The one thing everyone can seem to agree on is that the Golden Age, for superheroes at least, started with ACTION COMICS #1 in June 1938. This is, as you should know by now, the first apparance of Superman. Superman was not by any means the first hero to don a pair of tights, there was for one the Phantom, nor was he the first sci-fi hero conected to alien places or times, there was Buck Rogers and Flash Jorden for that, but he was certainly a stunning sight as none of the other heroes seemed to lift cars on a daily bases. Superman's book was published by the company that would one day come to be known as DC (i.e. Detective Comics), and it sparked off a storm of competitors and imitators all looking for a peice of the action (so to speak).
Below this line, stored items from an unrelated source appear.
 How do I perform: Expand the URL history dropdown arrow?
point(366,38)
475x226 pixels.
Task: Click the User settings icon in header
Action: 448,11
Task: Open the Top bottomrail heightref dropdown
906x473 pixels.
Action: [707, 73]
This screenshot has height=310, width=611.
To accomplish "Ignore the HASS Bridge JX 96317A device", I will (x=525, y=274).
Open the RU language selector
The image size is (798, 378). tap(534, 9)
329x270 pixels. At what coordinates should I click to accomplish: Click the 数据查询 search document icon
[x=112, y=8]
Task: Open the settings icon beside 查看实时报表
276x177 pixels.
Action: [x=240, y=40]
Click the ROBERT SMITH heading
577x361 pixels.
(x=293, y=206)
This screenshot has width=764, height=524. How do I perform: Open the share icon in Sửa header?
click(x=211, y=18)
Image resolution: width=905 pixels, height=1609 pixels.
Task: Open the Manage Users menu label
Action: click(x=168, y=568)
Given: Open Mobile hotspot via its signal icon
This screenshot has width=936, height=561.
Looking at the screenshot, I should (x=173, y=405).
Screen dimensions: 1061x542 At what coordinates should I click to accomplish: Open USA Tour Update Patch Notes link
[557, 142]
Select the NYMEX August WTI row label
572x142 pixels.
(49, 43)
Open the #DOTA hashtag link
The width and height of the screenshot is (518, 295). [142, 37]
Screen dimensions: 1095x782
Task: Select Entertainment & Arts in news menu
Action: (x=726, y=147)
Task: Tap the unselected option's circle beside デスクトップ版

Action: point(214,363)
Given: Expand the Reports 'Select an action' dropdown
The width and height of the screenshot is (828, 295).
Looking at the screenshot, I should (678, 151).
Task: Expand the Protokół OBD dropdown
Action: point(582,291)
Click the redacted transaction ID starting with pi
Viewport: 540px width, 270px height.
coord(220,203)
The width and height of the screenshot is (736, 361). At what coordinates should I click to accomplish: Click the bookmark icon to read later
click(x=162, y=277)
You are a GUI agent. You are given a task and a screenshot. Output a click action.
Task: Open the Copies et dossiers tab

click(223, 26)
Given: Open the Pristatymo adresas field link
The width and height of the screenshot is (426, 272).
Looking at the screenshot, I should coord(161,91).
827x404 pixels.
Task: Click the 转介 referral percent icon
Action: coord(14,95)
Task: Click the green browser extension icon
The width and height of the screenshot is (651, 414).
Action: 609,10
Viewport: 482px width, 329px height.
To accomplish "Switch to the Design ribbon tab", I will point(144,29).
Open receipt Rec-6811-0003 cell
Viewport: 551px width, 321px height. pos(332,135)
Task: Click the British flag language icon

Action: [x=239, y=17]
The most resilent of theses was Marvel Comics, whose Golden Age began with the publication of MARVEL COMICS #1 (soon to be Marvel Mystery Comics) in October 1939.
A major point of debate is, "when exactly did the Golden Age end?" Some say it ended shortly after WWII ended, because well, sales were never the same again. Others say it went on through the 50's when the Flash and others were revived for the Silver Age. I say the Golden Age ended with the publication of SEDUCTION OF THE INNOCENT in 1954. It was a hateful book written by a severly disterbed psychiatrist named Dr. Fredric Wertham. He used to his book to make his beliefs very clear: comic books are the root of all evil. The rest of the country, still commie hungry with the Red Scare in full swing, was willing to believe him. No single villian has ever done more to destroy the comic book universe. Realling from the public backlash and desprate to save itself, the comic book industry created The Comics Code Authority to police itself lest anyone wanted to. Comic books suffered, and nearly died altogether
The Silver Age became the reconstruction for comic books. Marvel, once known as Timely, had renamed itself Atlas and was doing alright keeping itself afloat with Crime, Romance, Western and other types of comics, but hadn't really done heroes since the late 40's, it tried to rebuild it's heroes in December 1953 with YOUNG MEN #24, especially it's Big Three, Captain America, The Human Torch, and The Sub-Mariner. It failed. DC on the other had was doing okay, even if it's own big three, Superman, Batman, and Wonder Woman, were the only superheroes selling. Then in September 1956 DC finally stuck gold. It reinvented one of it's major heroes, The Flash, almost from scratch, in SHOWCASE #4. This colorful young hero was publicly accepted, despite being born under the watchful eye of the Comics Code. DC followed this success by reinventing all of it's major heroes (except the main three) shortly there after, eventually teaming the cream of the crop in one team, The Justice Society of America. The Silver Age was going well, but didn't realling take off until Marvel jumped in the ring. Fealing encouraged by DC's success, Marvel decided to create their own team of heroes, that team became the Fantasic Four. FANTASTIC FOUR #1 came out in November 1961, and it revolutionized comic books like no other in the past decade. It was a comic with heroes that, though super-powered, seemed real, with real problems, and real relationships. It also helped that Jack "The King" Kirby and Stan "The Man" Lee put the super-team in some amazing and eye-catching situations. This was the Marvel Age of Comics.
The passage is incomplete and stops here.